# [DOCUMENT SECTION]
════════

From 1273002ca491f8cef8129135db6422fab2f24f8e Mon Sep 17 00:00:00 2001
From: Martin Yuan <myuan@meta.com>
Date: Fri, 31 Jan 2025 17:58:34 -0800
Subject: [PATCH] Single location to update optional args for all attentions

Summary: Incremental improvement on the UX. When users need to add an optional argument for a new attention, there's this centralized location, `ForwardOptions` to be updated.

Differential Revision: D68988021
---
 examples/models/llama/attention.py | 26 ++++++++++++++------------
 1 file changed, 14 insertions(+), 12 deletions(-)

diff --git a/examples/models/llama/attention.py b/examples/models/llama/attention.py
index c6f01dbadce..ec55f2f1ee0 100644
--- a/examples/models/llama/attention.py
+++ b/examples/models/llama/attention.py
@@ -1,5 +1,5 @@
 from abc import ABC, abstractmethod
-from typing import Any, Dict, Optional, Tuple, Type
+from typing import Any, Dict, Optional, Tuple, Type, TypedDict
 
 import torch
 import torch.nn as nn
@@ -8,6 +8,15 @@
 from executorch.examples.models.llama.rope import Rope
 
 
+class ForwardOptions(TypedDict, total=False):
+    """Optional parameters for `Attention.forward` (compative with Python 3.10 and plus)."""
+
+    mask: Optional[torch.Tensor]
+    input_pos: Optional[torch.Tensor]
+    in_cache_state: Optional[Any]
+    out_cache_state: Optional[Any]
+
+
 class Attention(nn.Module, ABC):
     """Abstract base class for attention mechanisms with unified interface."""
 
@@ -17,19 +26,14 @@ def forward(
         x: torch.Tensor,
         freqs_cos: torch.Tensor,
         freqs_sin: torch.Tensor,
-        mask: Optional[torch.Tensor] = None,
-        input_pos: Optional[torch.Tensor] = None,
-        in_cache_state: Optional[Any] = None,
-        out_cache_state: Optional[Any] = None,
+        **kwargs: ForwardOptions,
     ) -> Tuple[torch.Tensor, Optional[Any]]:
         """Forward pass for attention mechanism.
 
         Args:
             x: Input tensor of shape (batch_size, seq_len, dim)
             freqs_cos, freqs_sin: Rotary position embedding frequencies
-            mask: Optional attention mask
-            input_pos: Positions for KV cache updates
-            in_cache_state/out_cache_state: Cache states
+            ForwardOptions: grouped optional args
 
         Returns:
             Tuple of (output tensor, updated cache state)
@@ -209,11 +213,9 @@ def forward(
         x: torch.Tensor,
         freqs_cos: torch.Tensor,
         freqs_sin: torch.Tensor,
-        mask: Optional[torch.Tensor] = None,
-        input_pos: Optional[torch.Tensor] = None,
-        in_cache_state: Optional[Any] = None,
-        out_cache_state: Optional[Any] = None,
+        **kwargs: ForwardOptions,
     ) -> Tuple[torch.Tensor, Optional[Any]]:
+        input_pos = kwargs.get("input_pos")
         bsz, seqlen, _ = x.shape
 
         # QKV

════════

# [SUPPLIED DATA]
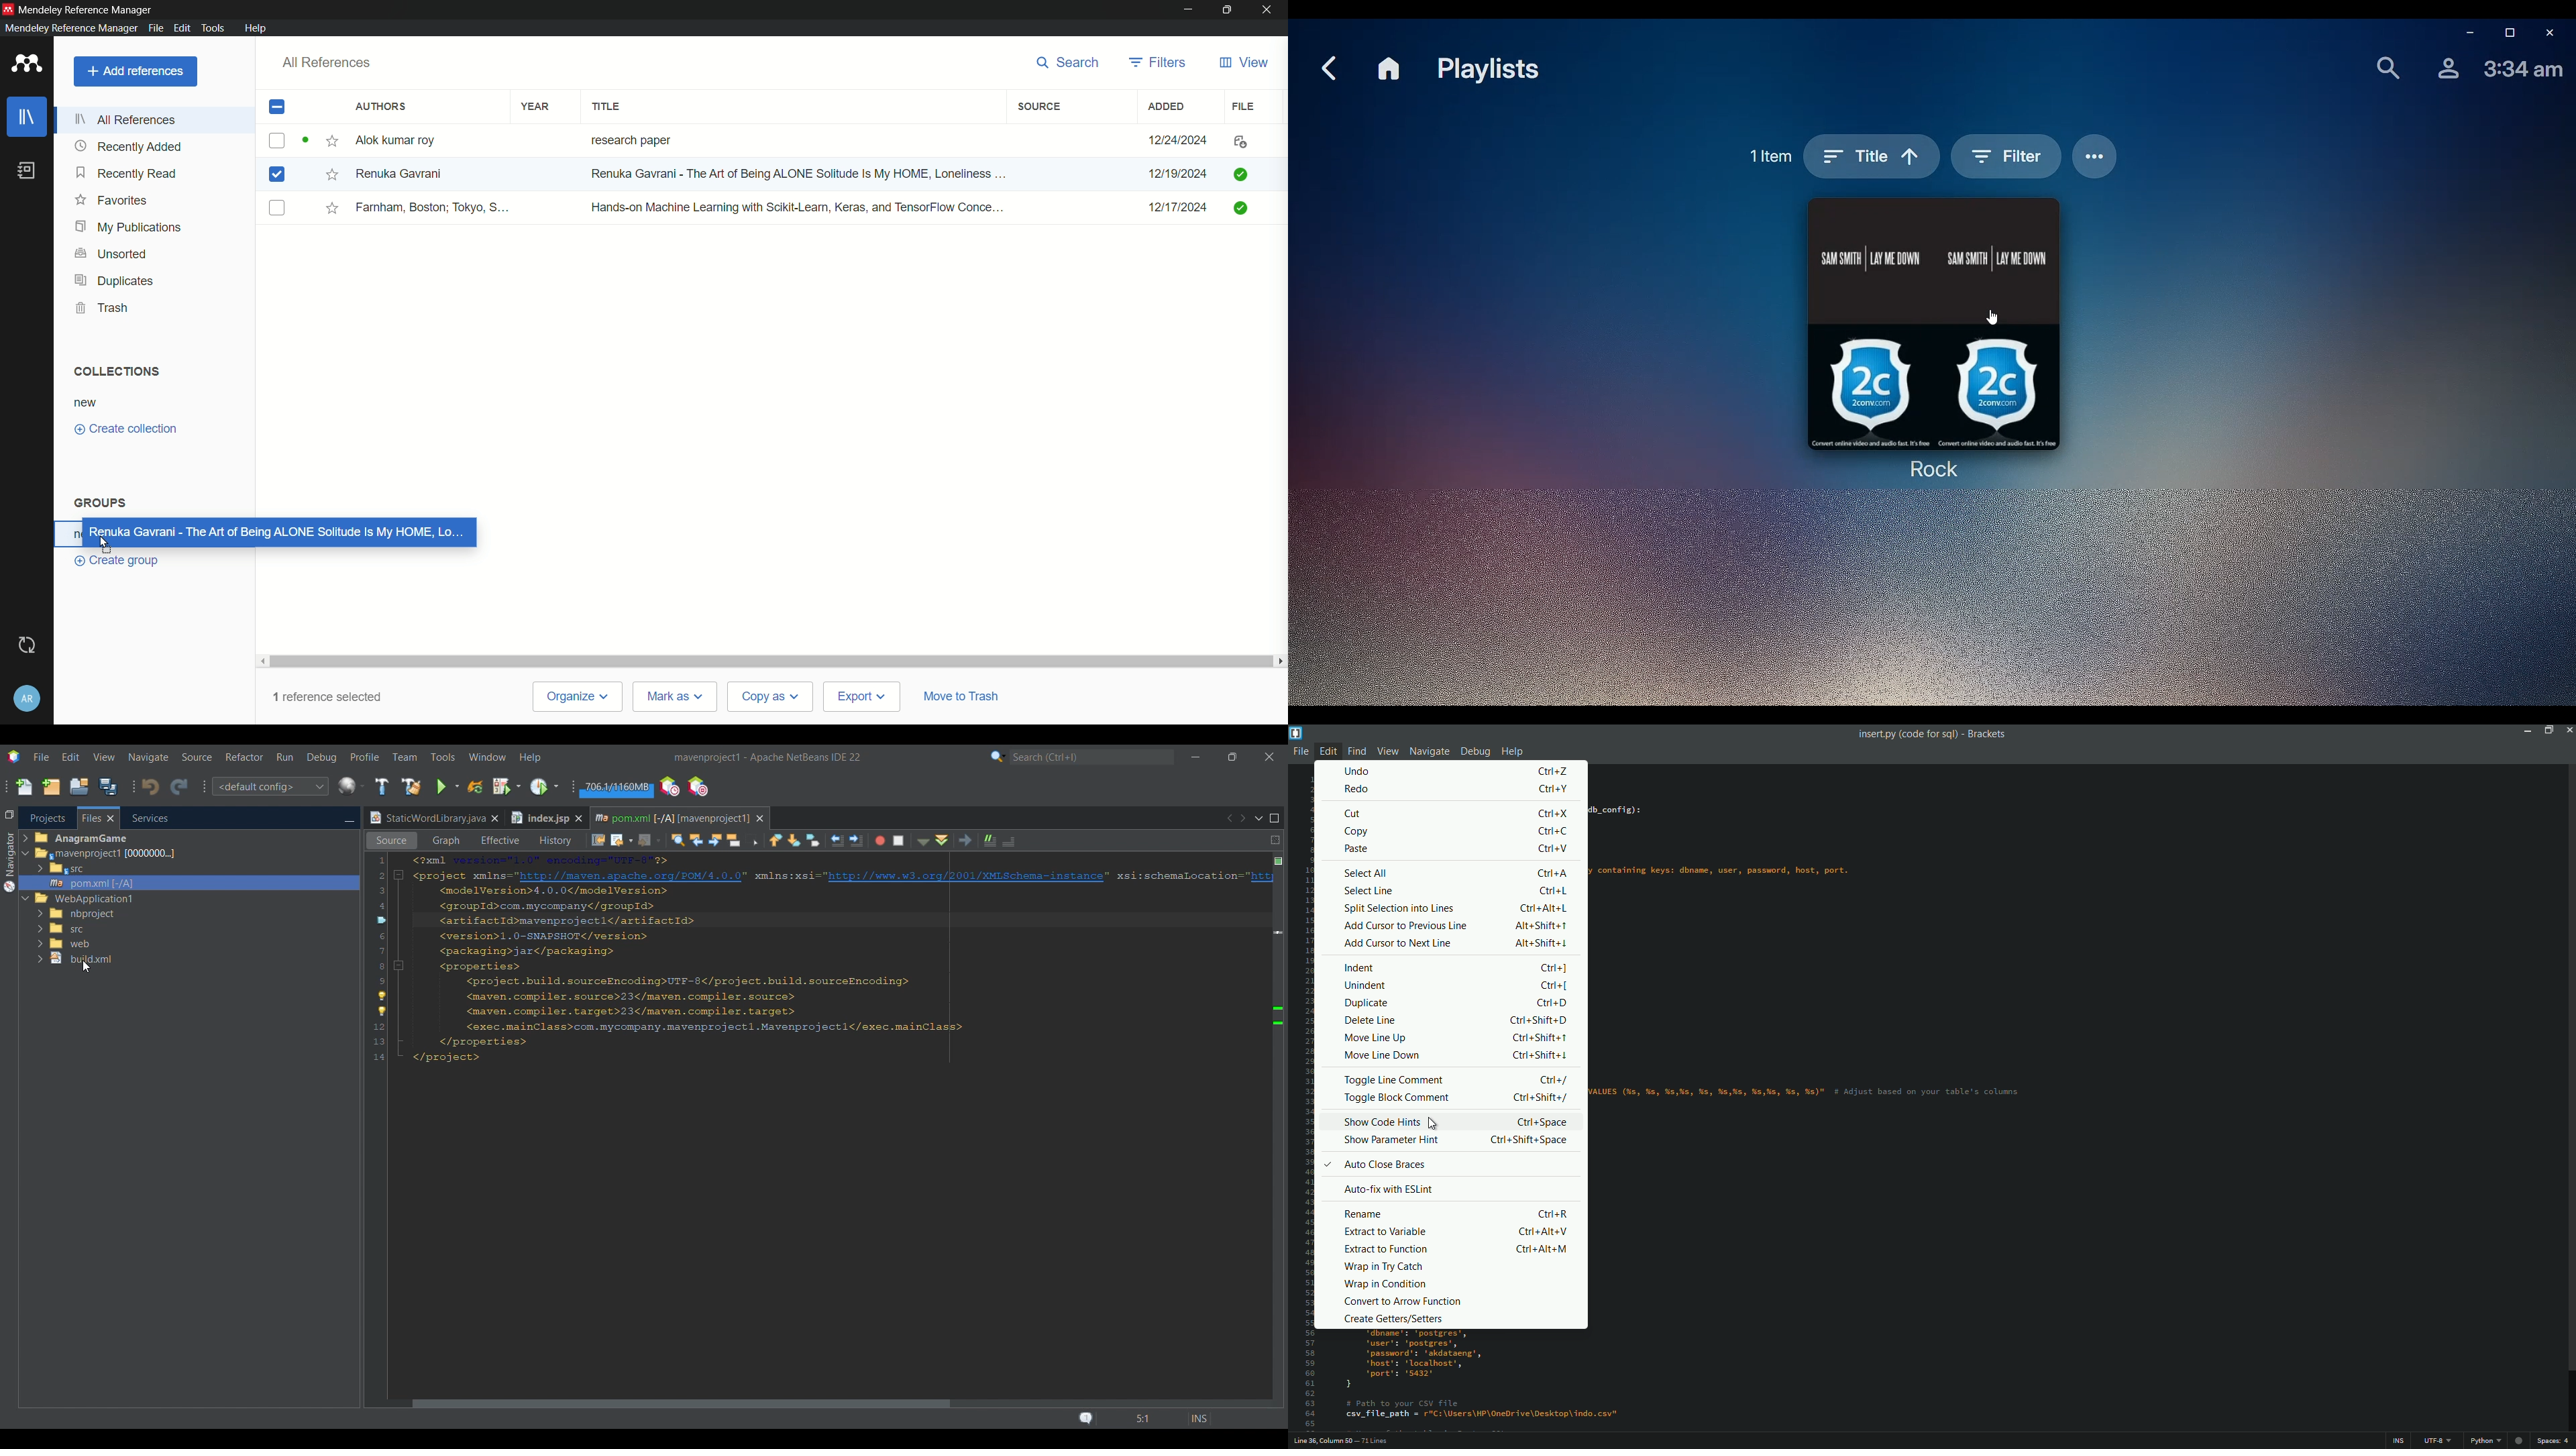 Image resolution: width=2576 pixels, height=1456 pixels. What do you see at coordinates (628, 138) in the screenshot?
I see `reserach paper` at bounding box center [628, 138].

════════

# [EXERCISE TASKS]
[1] According to the attention patch, which class should be updated when users need to add an optional argument for a new attention?
[2] Reproduce the attention patch from "freqs_cos, freqs_sin: Rotary" to "updated cache state)".

# [RESULTS IN ORDER]
[1] `ForwardOptions`

[2]
freqs_cos, freqs_sin: Rotary position embedding frequencies
-            mask: Optional attention mask
-            input_pos: Positions for KV cache updates
-            in_cache_state/out_cache_state: Cache states
+            ForwardOptions: grouped optional args
 
         Returns:
             Tuple of (output tensor, updated cache state)